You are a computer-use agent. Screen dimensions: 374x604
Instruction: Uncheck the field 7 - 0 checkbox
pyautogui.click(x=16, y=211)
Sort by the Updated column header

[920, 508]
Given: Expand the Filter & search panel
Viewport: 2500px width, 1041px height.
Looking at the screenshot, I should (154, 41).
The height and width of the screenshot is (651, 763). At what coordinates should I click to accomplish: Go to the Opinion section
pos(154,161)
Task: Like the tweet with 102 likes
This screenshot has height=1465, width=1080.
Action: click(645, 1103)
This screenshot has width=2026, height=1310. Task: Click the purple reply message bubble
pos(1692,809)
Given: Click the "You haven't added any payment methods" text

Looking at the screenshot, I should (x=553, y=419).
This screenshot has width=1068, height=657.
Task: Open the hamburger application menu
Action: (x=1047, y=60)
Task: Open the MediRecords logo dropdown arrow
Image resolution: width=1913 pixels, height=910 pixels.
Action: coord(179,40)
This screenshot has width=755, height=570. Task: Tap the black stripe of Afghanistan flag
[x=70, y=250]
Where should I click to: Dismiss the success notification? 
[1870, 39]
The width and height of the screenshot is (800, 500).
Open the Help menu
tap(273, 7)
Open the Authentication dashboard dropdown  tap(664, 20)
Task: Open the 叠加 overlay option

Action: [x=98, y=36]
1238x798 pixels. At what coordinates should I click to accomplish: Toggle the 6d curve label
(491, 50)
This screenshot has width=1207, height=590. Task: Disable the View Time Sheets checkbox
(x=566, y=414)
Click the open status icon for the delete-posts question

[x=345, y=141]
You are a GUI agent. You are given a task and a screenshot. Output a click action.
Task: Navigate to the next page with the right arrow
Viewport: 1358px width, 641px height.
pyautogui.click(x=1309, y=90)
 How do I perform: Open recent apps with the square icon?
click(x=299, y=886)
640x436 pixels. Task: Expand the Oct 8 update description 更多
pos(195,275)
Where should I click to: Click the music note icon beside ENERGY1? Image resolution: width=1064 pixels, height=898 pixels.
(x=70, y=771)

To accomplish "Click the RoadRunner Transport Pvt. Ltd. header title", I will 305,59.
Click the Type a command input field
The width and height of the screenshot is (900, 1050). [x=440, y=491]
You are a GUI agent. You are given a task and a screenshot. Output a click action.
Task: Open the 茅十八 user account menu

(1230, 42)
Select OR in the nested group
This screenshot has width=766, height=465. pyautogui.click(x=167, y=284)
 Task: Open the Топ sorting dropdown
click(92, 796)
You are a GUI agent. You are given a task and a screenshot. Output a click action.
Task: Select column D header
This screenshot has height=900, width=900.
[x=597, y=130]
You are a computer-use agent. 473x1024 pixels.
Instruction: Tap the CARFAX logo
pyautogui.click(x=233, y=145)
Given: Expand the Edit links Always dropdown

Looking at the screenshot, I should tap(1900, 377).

^^^^^^^^

» **What to do**: Write out the whole listing above, keeping each line exactly as it is.

» **Exercise result**:
You are a computer-use agent. Screen dimensions: 374x604
Instruction: Uncheck the field 7 - 0 checkbox
pyautogui.click(x=16, y=211)
Sort by the Updated column header

[920, 508]
Given: Expand the Filter & search panel
Viewport: 2500px width, 1041px height.
Looking at the screenshot, I should (154, 41).
The height and width of the screenshot is (651, 763). At what coordinates should I click to accomplish: Go to the Opinion section
pos(154,161)
Task: Like the tweet with 102 likes
This screenshot has height=1465, width=1080.
Action: click(645, 1103)
This screenshot has width=2026, height=1310. Task: Click the purple reply message bubble
pos(1692,809)
Given: Click the "You haven't added any payment methods" text

Looking at the screenshot, I should (x=553, y=419).
This screenshot has width=1068, height=657.
Task: Open the hamburger application menu
Action: (x=1047, y=60)
Task: Open the MediRecords logo dropdown arrow
Image resolution: width=1913 pixels, height=910 pixels.
Action: coord(179,40)
This screenshot has width=755, height=570. Task: Tap the black stripe of Afghanistan flag
[x=70, y=250]
Where should I click to: Dismiss the success notification? 
[1870, 39]
The width and height of the screenshot is (800, 500).
Open the Help menu
tap(273, 7)
Open the Authentication dashboard dropdown  tap(664, 20)
Task: Open the 叠加 overlay option

Action: [x=98, y=36]
1238x798 pixels. At what coordinates should I click to accomplish: Toggle the 6d curve label
(491, 50)
This screenshot has width=1207, height=590. Task: Disable the View Time Sheets checkbox
(x=566, y=414)
Click the open status icon for the delete-posts question

[x=345, y=141]
You are a GUI agent. You are given a task and a screenshot. Output a click action.
Task: Navigate to the next page with the right arrow
Viewport: 1358px width, 641px height.
pyautogui.click(x=1309, y=90)
 How do I perform: Open recent apps with the square icon?
click(x=299, y=886)
640x436 pixels. Task: Expand the Oct 8 update description 更多
pos(195,275)
Where should I click to: Click the music note icon beside ENERGY1? Image resolution: width=1064 pixels, height=898 pixels.
(x=70, y=771)

To accomplish "Click the RoadRunner Transport Pvt. Ltd. header title", I will 305,59.
Click the Type a command input field
The width and height of the screenshot is (900, 1050). [x=440, y=491]
You are a GUI agent. You are given a task and a screenshot. Output a click action.
Task: Open the 茅十八 user account menu

(1230, 42)
Select OR in the nested group
This screenshot has width=766, height=465. pyautogui.click(x=167, y=284)
 Task: Open the Топ sorting dropdown
click(92, 796)
You are a GUI agent. You are given a task and a screenshot. Output a click action.
Task: Select column D header
This screenshot has height=900, width=900.
[x=597, y=130]
You are a computer-use agent. 473x1024 pixels.
Instruction: Tap the CARFAX logo
pyautogui.click(x=233, y=145)
Given: Expand the Edit links Always dropdown

Looking at the screenshot, I should tap(1900, 377).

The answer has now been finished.